Here at Michigan, we've got one called Flux. You might have one at your institution. Generally, at your home institution, they're a bit cheaper than they are on Amazon. Regardless, once you get there, you're going to need certain types of software. I mean, alternatively, you could also run it on your laptop without going to one of these clusters.
But I think in the long run, it's going to be worth your effort to learn how to use these other computing resources like Amazon, or your local computer cluster. And so if you're going to do it locally, or on your local high-performance computer cluster, you're going to need tools like R, Make, Git, Wget, and Atom or Nano installed.
Okay? The part of my justification for using Amazon, for example, is that all these tools are generally already installed and so if you're trying to kind of bring this up on your own laptop or your own computer, there's a bit of frustration in getting going there.
So let's go ahead up here to the tutorials and let's click on this first link for the Introduction. This is going to be the format of the slides I will be using in this tutorial. These are HTML-based slides, and if you want, you can go ahead and hit the F button and that will give you a full-screen.
Also, as I said, down here in the lower left corner, you can press the H key to open the Help menu to help you identify how to navigate around the slides. And so one that you might find useful is hitting P, hit Esc to get out of that. And so by hitting P, it brings you to this Presenter View.
And so you might be familiar with this from, say, a tool like PowerPoint where on the left side, we have the slides I'm going to talk about, and on the right side are going to be the notes. And so if you want to follow along, you can see the notes that I'm using here. But I'm going to go out of the Presenter View, and I'm going to go ahead and open this up. All right. So let's get going.

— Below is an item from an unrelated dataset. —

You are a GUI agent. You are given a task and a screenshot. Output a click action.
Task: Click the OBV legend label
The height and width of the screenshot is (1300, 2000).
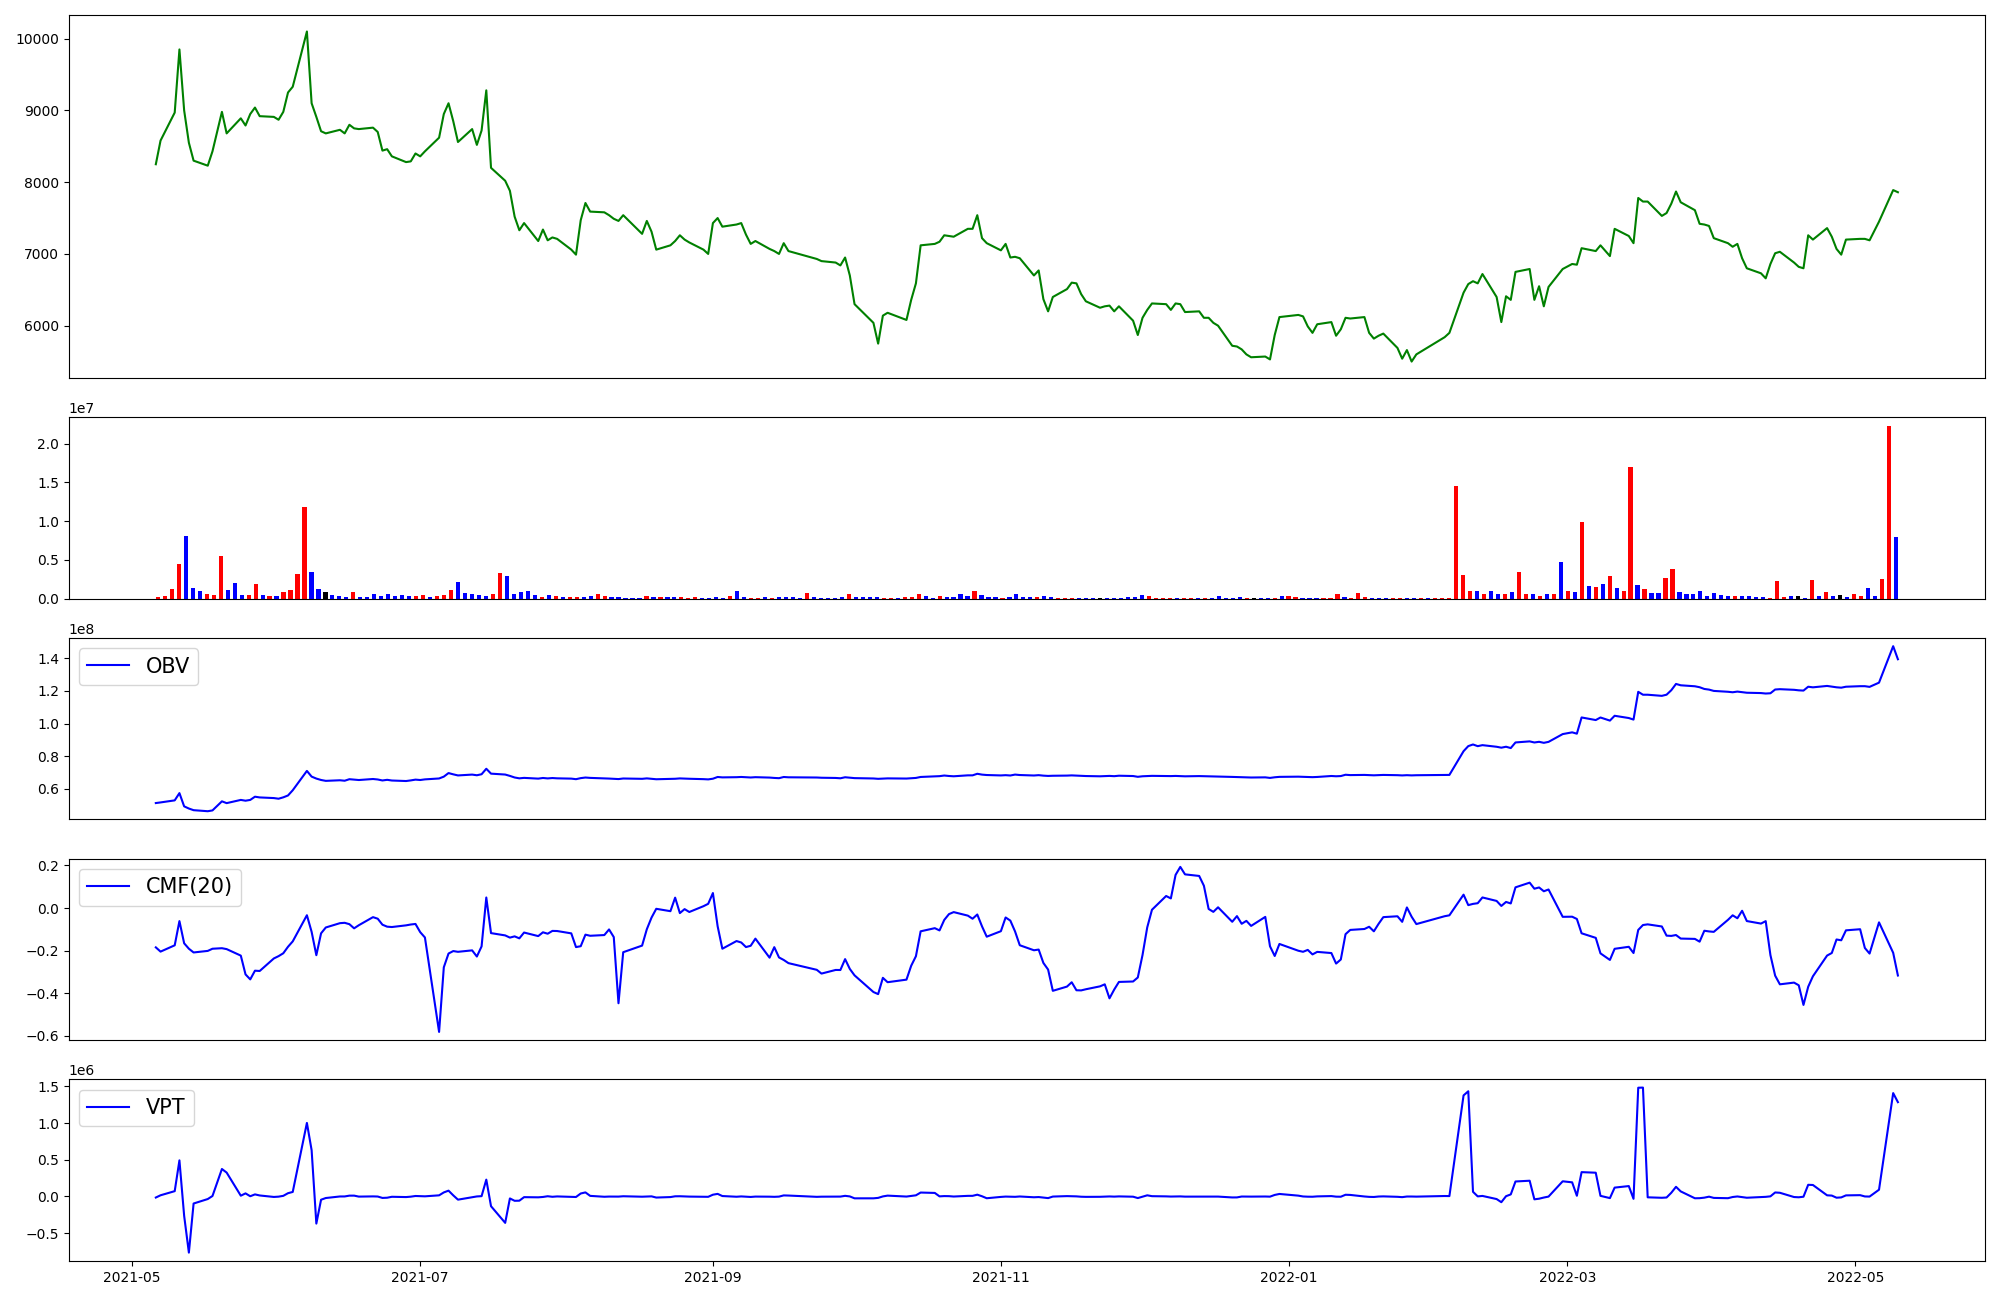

So the goals of this introductory session is to be relatively light and to help orient you in where we're going to go. And so I'm going to summarize the motivations for this series, I'm going to help you to understand where the tutorial is going, and what we're going to get out of it. And then I'm going to give you some preliminary readings, there's a number of them, five or six papers, but none of them are super-long, and they're all meant to kind of provoke you into thinking about reproducibility and your own practices.